In videos (1) and (2), we see that the supply and demand curves do not touch the axes.

In (3), we see that the demand curve touches the Y-axis but doesn't touch the X-axis. MR curve touches both axes. On the other hand, MC and ATC curves do not touch any axis.

When do the curves touch the axes and when don't they?

## 2 Answers

Lets first try to understand what it means: when a demand / supply curves touch the axes.

The point where the demand curve touches the Y-axis (Price-axis) can be interpreted as the price which makes the first consumer willing to pay for that good (prohibitive price). The point where the demand curve touches the X-axis (Quantity-axis) can be interpreted as how many people would consume this good if the price is zero (Saturation quantity).

The question whether every demand curve should have this points translates than to: Could you imagine a price for the good that is so high, so that nobody wants to buy it anymore?

Example. 1 Mio for a Donut.

And could you imagine a quantity where consumer stop to consume even if prices are zero?

Example: 10 free Donuts per day.

Regarding the Marginal and Average Total Cost Curves, they do not touch the x-Axis in a normal framework which I assume are the relevant ones for you. If they do it would imply that in some part of the production the next produced good would have zero costs (MC) or average costs are zero (ATC).

If you are interested in the question why some demand functions are linear and some convex you should read about concave utility functions and their implications.

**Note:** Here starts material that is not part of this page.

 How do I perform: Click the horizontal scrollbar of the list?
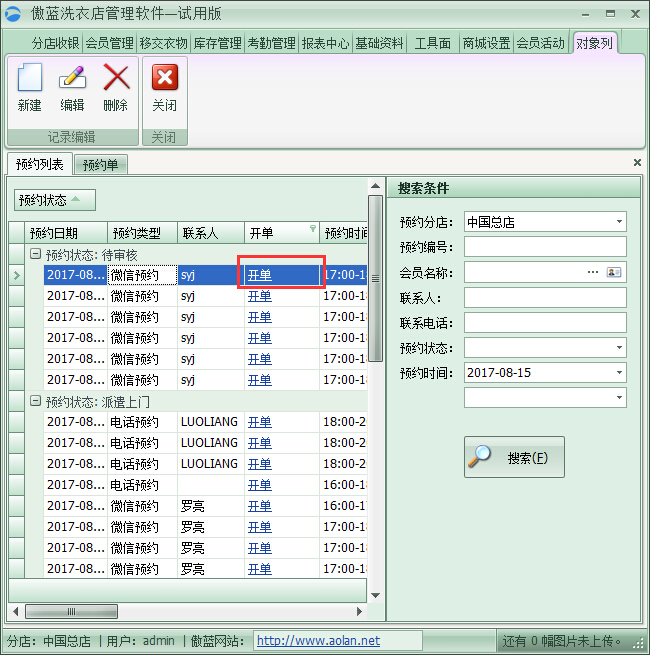190,611

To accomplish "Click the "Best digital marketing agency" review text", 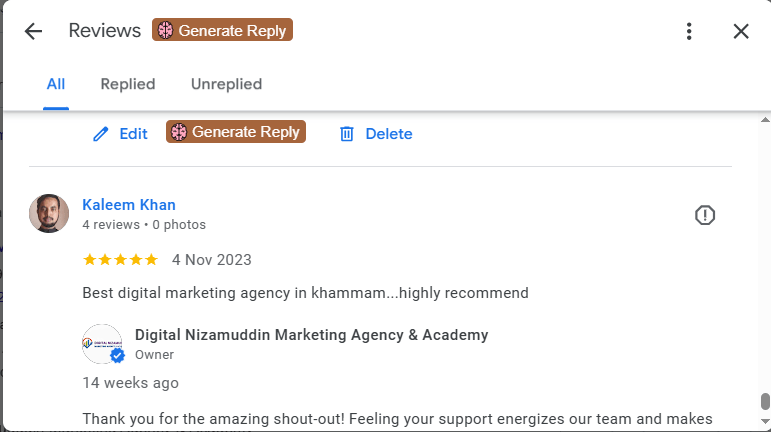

Broadly, the answer to your question is it depends on the context. Generally, if you have some sort of functional form for the curves, you can tell whether they touch the axes by seeing if there is an intercept on either the P or Q axis (set P = 0 to see if there is a Q-intercept, and vice versa).

So, for example, if you're working on a monopoly problem that assumes a linear demand function of the form $$Q_d = a - bP$$, the demand curve will intersect the P-axis at $$P = a/b$$ and the Q-axis at $$Q = a$$.

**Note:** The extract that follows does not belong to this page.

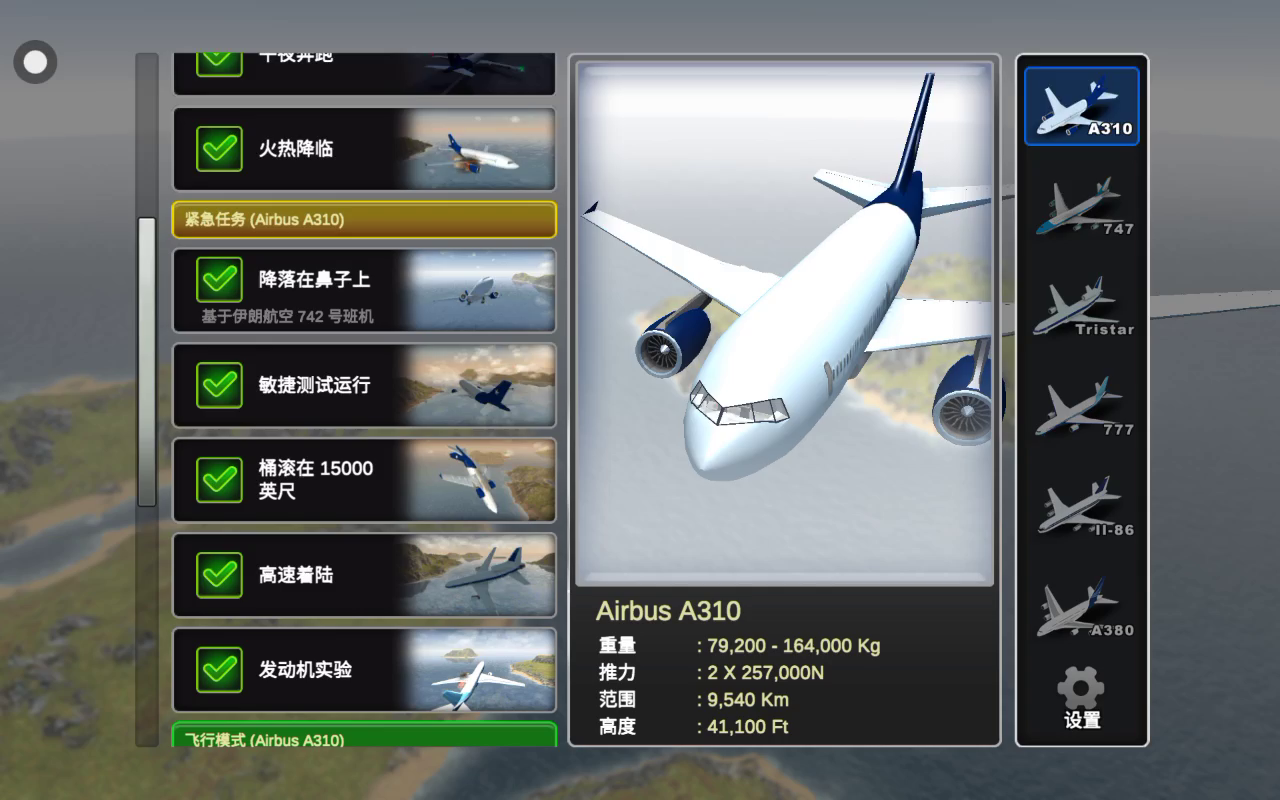
Task: Open the 高速着陆 mission entry
Action: pos(364,575)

It's pretty standard to assume that Q is never negative, so you'll generally never see any curve go to the left of the P-axis. For some curves (like supply), it doesn't make sense for the curve to exist when P is negative, so those won't go below the Q-axis, while for others (like MR), that can still make sense.

But, if you're just doing a general analysis to see what happens conceptually when, say, demand shifts to the right, or supply shifts to the left, then it's irrelevant whether the curves intersect the axes or not. If you don't know that a curve crosses an axis (like from the functional form), it's usually best not to assume either: don't assume it crosses, but don't assume it doesn't cross.